WHAT TO WORK ON >> A word-for-word restatement of the listing is the only acceptable answer.

MATERIAL FOR THIS TASK >>
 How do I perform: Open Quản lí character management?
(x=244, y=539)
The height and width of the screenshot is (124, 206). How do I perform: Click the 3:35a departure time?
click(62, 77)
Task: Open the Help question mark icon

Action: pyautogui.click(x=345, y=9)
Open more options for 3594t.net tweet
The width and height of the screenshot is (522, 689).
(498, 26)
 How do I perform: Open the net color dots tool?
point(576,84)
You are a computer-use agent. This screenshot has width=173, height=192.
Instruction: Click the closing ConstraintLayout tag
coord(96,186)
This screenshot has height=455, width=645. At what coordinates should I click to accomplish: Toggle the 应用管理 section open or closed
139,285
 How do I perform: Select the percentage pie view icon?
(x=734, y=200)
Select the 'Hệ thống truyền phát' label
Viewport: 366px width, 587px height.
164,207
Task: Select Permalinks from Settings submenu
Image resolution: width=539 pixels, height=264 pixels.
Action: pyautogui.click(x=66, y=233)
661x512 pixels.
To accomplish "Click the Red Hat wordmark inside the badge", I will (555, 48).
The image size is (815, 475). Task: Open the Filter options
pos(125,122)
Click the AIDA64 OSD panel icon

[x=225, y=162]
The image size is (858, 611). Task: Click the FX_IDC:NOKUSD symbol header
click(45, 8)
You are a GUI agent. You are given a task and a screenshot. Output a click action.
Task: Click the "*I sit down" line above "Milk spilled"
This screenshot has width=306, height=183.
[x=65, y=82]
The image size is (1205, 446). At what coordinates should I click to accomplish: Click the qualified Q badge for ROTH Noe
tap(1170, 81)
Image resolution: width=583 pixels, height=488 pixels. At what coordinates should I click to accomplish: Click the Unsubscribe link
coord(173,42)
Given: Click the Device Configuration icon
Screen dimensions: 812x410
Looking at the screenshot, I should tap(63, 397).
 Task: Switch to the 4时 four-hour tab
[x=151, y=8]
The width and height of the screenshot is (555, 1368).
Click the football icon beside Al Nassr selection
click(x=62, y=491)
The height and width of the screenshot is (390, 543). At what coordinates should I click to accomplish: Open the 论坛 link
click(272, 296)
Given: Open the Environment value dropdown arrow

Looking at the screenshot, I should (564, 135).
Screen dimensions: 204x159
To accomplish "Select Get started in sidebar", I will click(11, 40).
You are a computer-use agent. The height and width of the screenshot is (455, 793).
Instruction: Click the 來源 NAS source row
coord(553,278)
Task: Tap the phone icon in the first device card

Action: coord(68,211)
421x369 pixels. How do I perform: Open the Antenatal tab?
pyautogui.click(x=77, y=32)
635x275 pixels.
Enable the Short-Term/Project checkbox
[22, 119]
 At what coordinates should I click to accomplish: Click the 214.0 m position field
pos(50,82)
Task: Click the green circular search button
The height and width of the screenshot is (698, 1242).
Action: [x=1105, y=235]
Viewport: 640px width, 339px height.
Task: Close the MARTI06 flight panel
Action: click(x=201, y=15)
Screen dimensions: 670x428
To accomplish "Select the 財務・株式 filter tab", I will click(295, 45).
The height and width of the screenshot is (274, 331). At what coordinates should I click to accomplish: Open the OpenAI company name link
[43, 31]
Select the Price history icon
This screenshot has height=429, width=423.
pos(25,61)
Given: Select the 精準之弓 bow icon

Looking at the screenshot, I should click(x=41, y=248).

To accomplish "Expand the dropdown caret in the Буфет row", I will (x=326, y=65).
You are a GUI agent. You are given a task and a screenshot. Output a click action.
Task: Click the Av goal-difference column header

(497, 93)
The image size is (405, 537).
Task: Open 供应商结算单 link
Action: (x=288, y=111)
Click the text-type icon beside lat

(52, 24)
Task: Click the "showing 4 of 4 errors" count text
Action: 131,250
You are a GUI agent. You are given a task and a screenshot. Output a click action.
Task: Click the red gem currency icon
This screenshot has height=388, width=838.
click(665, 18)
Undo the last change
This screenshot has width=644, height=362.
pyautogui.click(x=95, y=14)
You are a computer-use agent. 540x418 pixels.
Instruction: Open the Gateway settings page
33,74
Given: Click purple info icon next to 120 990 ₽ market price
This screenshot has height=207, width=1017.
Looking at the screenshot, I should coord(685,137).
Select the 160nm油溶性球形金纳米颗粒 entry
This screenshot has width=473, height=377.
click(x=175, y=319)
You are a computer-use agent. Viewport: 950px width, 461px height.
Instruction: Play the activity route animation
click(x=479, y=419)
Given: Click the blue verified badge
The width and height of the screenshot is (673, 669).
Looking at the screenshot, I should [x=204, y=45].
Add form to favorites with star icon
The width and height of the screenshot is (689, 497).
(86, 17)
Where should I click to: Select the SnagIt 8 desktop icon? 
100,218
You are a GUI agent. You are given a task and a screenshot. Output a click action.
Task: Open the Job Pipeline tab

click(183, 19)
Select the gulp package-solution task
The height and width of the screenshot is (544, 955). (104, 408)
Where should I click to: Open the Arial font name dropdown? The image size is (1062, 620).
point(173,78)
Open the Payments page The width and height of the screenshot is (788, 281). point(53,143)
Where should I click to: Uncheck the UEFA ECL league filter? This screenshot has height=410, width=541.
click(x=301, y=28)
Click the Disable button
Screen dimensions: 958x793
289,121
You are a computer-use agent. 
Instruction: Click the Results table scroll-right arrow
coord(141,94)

ANSWER SPACE >>
 How do I perform: Open Quản lí character management?
(x=244, y=539)
The height and width of the screenshot is (124, 206). How do I perform: Click the 3:35a departure time?
click(62, 77)
Task: Open the Help question mark icon

Action: pyautogui.click(x=345, y=9)
Open more options for 3594t.net tweet
The width and height of the screenshot is (522, 689).
(498, 26)
 How do I perform: Open the net color dots tool?
point(576,84)
You are a computer-use agent. This screenshot has width=173, height=192.
Instruction: Click the closing ConstraintLayout tag
coord(96,186)
This screenshot has height=455, width=645. At what coordinates should I click to accomplish: Toggle the 应用管理 section open or closed
139,285
 How do I perform: Select the percentage pie view icon?
(x=734, y=200)
Select the 'Hệ thống truyền phát' label
Viewport: 366px width, 587px height.
164,207
Task: Select Permalinks from Settings submenu
Image resolution: width=539 pixels, height=264 pixels.
Action: pyautogui.click(x=66, y=233)
661x512 pixels.
To accomplish "Click the Red Hat wordmark inside the badge", I will (555, 48).
The image size is (815, 475). Task: Open the Filter options
pos(125,122)
Click the AIDA64 OSD panel icon

[x=225, y=162]
The image size is (858, 611). Task: Click the FX_IDC:NOKUSD symbol header
click(45, 8)
You are a GUI agent. You are given a task and a screenshot. Output a click action.
Task: Click the "*I sit down" line above "Milk spilled"
This screenshot has width=306, height=183.
[x=65, y=82]
The image size is (1205, 446). At what coordinates should I click to accomplish: Click the qualified Q badge for ROTH Noe
tap(1170, 81)
Image resolution: width=583 pixels, height=488 pixels. At what coordinates should I click to accomplish: Click the Unsubscribe link
coord(173,42)
Given: Click the Device Configuration icon
Screen dimensions: 812x410
Looking at the screenshot, I should tap(63, 397).
 Task: Switch to the 4时 four-hour tab
[x=151, y=8]
The width and height of the screenshot is (555, 1368).
Click the football icon beside Al Nassr selection
click(x=62, y=491)
The height and width of the screenshot is (390, 543). At what coordinates should I click to accomplish: Open the 论坛 link
click(272, 296)
Given: Open the Environment value dropdown arrow

Looking at the screenshot, I should (564, 135).
Screen dimensions: 204x159
To accomplish "Select Get started in sidebar", I will click(11, 40).
You are a computer-use agent. The height and width of the screenshot is (455, 793).
Instruction: Click the 來源 NAS source row
coord(553,278)
Task: Tap the phone icon in the first device card

Action: coord(68,211)
421x369 pixels. How do I perform: Open the Antenatal tab?
pyautogui.click(x=77, y=32)
635x275 pixels.
Enable the Short-Term/Project checkbox
[22, 119]
 At what coordinates should I click to accomplish: Click the 214.0 m position field
pos(50,82)
Task: Click the green circular search button
The height and width of the screenshot is (698, 1242).
Action: [x=1105, y=235]
Viewport: 640px width, 339px height.
Task: Close the MARTI06 flight panel
Action: click(x=201, y=15)
Screen dimensions: 670x428
To accomplish "Select the 財務・株式 filter tab", I will click(295, 45).
The height and width of the screenshot is (274, 331). At what coordinates should I click to accomplish: Open the OpenAI company name link
[43, 31]
Select the Price history icon
This screenshot has height=429, width=423.
pos(25,61)
Given: Select the 精準之弓 bow icon

Looking at the screenshot, I should click(x=41, y=248).

To accomplish "Expand the dropdown caret in the Буфет row", I will (x=326, y=65).
You are a GUI agent. You are given a task and a screenshot. Output a click action.
Task: Click the Av goal-difference column header

(497, 93)
The image size is (405, 537).
Task: Open 供应商结算单 link
Action: (x=288, y=111)
Click the text-type icon beside lat

(52, 24)
Task: Click the "showing 4 of 4 errors" count text
Action: 131,250
You are a GUI agent. You are given a task and a screenshot. Output a click action.
Task: Click the red gem currency icon
This screenshot has height=388, width=838.
click(665, 18)
Undo the last change
This screenshot has width=644, height=362.
pyautogui.click(x=95, y=14)
You are a computer-use agent. 540x418 pixels.
Instruction: Open the Gateway settings page
33,74
Given: Click purple info icon next to 120 990 ₽ market price
This screenshot has height=207, width=1017.
Looking at the screenshot, I should coord(685,137).
Select the 160nm油溶性球形金纳米颗粒 entry
This screenshot has width=473, height=377.
click(x=175, y=319)
You are a computer-use agent. Viewport: 950px width, 461px height.
Instruction: Play the activity route animation
click(x=479, y=419)
Given: Click the blue verified badge
The width and height of the screenshot is (673, 669).
Looking at the screenshot, I should [x=204, y=45].
Add form to favorites with star icon
The width and height of the screenshot is (689, 497).
(86, 17)
Where should I click to: Select the SnagIt 8 desktop icon? 
100,218
You are a GUI agent. You are given a task and a screenshot. Output a click action.
Task: Open the Job Pipeline tab

click(183, 19)
Select the gulp package-solution task
The height and width of the screenshot is (544, 955). (104, 408)
Where should I click to: Open the Arial font name dropdown? The image size is (1062, 620).
point(173,78)
Open the Payments page The width and height of the screenshot is (788, 281). point(53,143)
Where should I click to: Uncheck the UEFA ECL league filter? This screenshot has height=410, width=541.
click(x=301, y=28)
Click the Disable button
Screen dimensions: 958x793
289,121
You are a computer-use agent. 
Instruction: Click the Results table scroll-right arrow
coord(141,94)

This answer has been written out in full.